4) The poem that imitates the crafty ways of (2), but ultimately fails because its devices are too clumsy. It wears the uniform of the well-crafted poem but is not one. This kind of failure might be moderately interesting. In extreme cases it's ludicrous. It might be a smooth but trite poem by a Neo-Formalist, or a free-verse poem full of all the clichés still taught as "craft."

I could teach someone to go from (1) to (2)-- by way of (4) perhaps. Anyone likely to be reading this could probably do the same. The mystery is how to get to (3) without seeming to be (1) or sacrificing the virtues of (2). That is, more craft is generally better, except when it's not.

4 comentarios:

  1. Good job Jonathan.

    Incoherent rambling on my blog in response.

    ResponderEliminar
  2. Hey, that's the best kind of rambling, the incoherent kind.

    ResponderEliminar
  3. Jonathan,

    There's got to be a fifth category that is somewhere between your second and third category.
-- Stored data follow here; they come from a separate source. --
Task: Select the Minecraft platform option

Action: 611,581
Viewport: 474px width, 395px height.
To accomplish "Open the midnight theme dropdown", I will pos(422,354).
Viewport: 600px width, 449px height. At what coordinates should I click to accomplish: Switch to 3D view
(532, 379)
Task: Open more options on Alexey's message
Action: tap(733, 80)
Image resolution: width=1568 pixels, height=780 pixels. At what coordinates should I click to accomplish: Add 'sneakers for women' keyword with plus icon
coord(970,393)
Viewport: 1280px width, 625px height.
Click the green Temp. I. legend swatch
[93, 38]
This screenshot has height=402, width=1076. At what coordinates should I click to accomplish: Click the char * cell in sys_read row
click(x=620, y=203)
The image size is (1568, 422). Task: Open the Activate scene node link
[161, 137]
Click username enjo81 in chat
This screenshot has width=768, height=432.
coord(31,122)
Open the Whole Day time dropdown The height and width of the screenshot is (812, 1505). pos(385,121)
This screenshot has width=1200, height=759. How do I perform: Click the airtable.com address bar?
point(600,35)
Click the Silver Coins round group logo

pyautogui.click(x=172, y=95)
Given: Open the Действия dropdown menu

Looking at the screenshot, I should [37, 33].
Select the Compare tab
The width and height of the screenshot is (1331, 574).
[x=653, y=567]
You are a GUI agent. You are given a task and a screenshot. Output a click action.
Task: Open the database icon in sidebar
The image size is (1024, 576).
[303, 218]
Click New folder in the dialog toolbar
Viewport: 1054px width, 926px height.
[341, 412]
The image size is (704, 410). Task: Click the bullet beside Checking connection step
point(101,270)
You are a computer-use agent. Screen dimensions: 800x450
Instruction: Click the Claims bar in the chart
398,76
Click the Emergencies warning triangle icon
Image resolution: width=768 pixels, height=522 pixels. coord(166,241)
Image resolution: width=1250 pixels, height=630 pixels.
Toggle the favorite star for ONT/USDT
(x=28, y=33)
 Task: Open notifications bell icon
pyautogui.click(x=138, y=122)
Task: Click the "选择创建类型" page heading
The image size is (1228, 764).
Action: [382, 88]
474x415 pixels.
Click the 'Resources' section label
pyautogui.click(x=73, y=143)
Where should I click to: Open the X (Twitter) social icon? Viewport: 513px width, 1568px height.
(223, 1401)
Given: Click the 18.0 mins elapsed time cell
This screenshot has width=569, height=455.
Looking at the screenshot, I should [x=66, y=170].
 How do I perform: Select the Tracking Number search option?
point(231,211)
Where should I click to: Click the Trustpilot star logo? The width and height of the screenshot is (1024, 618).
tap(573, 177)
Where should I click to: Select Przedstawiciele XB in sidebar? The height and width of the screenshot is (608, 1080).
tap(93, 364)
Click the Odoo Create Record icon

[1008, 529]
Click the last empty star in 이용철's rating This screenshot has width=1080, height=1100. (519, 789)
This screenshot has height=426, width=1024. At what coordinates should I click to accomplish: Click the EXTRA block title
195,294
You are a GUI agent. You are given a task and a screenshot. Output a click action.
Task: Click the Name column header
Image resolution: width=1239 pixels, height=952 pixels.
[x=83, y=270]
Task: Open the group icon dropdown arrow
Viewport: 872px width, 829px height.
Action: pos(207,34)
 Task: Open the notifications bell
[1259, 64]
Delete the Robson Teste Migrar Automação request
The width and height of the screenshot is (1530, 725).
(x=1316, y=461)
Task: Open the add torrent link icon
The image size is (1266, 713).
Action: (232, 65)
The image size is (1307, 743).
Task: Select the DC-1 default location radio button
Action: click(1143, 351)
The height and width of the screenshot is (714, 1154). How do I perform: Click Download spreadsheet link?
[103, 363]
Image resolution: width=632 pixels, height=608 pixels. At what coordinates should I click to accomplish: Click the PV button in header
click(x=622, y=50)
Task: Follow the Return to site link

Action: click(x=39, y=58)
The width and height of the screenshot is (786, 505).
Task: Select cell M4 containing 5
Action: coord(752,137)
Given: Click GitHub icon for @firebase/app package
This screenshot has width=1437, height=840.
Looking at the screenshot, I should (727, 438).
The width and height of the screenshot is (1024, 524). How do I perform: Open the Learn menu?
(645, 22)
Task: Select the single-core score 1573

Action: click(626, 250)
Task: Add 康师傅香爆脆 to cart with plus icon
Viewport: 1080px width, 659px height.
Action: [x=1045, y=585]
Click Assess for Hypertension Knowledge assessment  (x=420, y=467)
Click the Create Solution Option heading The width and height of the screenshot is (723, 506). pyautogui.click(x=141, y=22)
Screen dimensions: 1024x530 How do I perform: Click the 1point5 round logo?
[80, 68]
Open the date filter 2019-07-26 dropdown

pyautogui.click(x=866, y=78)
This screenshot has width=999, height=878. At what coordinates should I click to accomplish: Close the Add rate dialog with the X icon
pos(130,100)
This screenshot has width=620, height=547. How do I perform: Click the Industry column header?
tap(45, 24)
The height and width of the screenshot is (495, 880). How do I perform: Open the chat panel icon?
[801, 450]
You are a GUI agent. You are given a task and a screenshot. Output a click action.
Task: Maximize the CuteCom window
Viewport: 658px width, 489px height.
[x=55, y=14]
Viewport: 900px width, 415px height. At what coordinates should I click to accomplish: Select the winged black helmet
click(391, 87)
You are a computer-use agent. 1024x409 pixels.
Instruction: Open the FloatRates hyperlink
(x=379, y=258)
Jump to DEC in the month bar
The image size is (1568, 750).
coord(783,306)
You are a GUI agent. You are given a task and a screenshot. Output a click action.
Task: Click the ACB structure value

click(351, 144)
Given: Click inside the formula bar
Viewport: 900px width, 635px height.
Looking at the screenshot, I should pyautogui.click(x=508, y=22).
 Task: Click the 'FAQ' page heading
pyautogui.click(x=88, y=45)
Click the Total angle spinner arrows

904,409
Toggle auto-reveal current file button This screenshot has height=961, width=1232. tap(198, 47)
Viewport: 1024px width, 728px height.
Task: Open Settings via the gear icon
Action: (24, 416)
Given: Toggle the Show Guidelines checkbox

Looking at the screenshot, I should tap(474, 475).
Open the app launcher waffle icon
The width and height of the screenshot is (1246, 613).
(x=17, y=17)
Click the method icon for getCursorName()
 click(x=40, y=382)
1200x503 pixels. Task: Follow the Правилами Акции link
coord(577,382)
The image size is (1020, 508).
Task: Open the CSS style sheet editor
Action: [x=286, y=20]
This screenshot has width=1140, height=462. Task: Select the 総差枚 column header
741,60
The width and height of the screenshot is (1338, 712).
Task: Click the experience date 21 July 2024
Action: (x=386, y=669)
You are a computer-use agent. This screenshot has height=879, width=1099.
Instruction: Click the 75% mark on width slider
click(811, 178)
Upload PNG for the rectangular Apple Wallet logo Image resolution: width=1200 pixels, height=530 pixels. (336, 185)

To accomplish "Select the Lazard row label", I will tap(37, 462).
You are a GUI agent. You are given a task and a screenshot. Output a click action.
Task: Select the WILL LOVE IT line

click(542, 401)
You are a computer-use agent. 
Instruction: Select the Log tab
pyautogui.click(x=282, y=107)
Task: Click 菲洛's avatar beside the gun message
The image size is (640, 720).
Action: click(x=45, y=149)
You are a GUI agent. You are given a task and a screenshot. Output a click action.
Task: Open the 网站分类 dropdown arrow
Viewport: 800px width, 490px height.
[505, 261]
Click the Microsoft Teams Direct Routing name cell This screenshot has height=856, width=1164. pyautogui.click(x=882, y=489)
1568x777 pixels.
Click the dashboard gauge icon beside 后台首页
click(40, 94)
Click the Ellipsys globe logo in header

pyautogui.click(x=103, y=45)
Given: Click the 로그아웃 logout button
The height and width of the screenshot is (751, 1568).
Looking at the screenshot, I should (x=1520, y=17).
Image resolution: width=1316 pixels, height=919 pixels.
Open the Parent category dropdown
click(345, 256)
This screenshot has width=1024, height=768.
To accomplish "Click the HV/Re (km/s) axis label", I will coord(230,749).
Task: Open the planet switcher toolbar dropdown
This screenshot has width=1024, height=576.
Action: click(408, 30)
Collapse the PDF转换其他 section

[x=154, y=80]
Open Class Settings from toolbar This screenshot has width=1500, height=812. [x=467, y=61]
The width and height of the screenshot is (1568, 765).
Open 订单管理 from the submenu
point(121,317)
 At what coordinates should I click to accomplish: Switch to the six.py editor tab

Maybe there's a sixth as well.

    It strikes me that there's also (the fifth) the poem that would seem to be not-very-well-crafted according to a "traditional" or "common" definition of poetic craft but which, in the right context, is clearly fashioned on principles of its own (see my recent post at Thicket).

    There also has to be a poem that has some of the traditionally crafty elements (a la #2) but which goes beyond them and provides something largely other (as in your #3). Here I'd put someone like A. R. Ammons, either in "Corson's Inlet" or Sphere, where there's a ton of verbal antithesis, symbol, image, metaphor --- lots of elements that Brooks and Warren might dig --- though the poem presents something else (itself) larger than those elements, something that overwhelms the smaller elements rather than seeming made up of them.

    Suzanne Langer's distinction between discursive and presentational form (Philosophy in a New Key) might be useful here. Traditionally crafty poems (#2) might be seen as presenting discursive forms, wherein you treat the elements in a linear fashion, recognizing the marks of craft along the way; there's lots of little excellence to admire. O'Hara or Ammons, on the other hand, might present a presentational form, a form that is visible, ultimately, only once you've read the whole poem, a form that is the whole poem and that is larger than and perhaps better than the elements. Langer writes that these presentational forms can seem artless, because they present themselves as wholes and combat attempts to disarticulate them....

    Don't know what you think of these ideas, but I am interest to hear.

    ResponderEliminar
  4. What do I think of these ideas? Brilliant. I am not big on Ammons at all. I don't "get" him, but I get the analogy you're making with FO'H.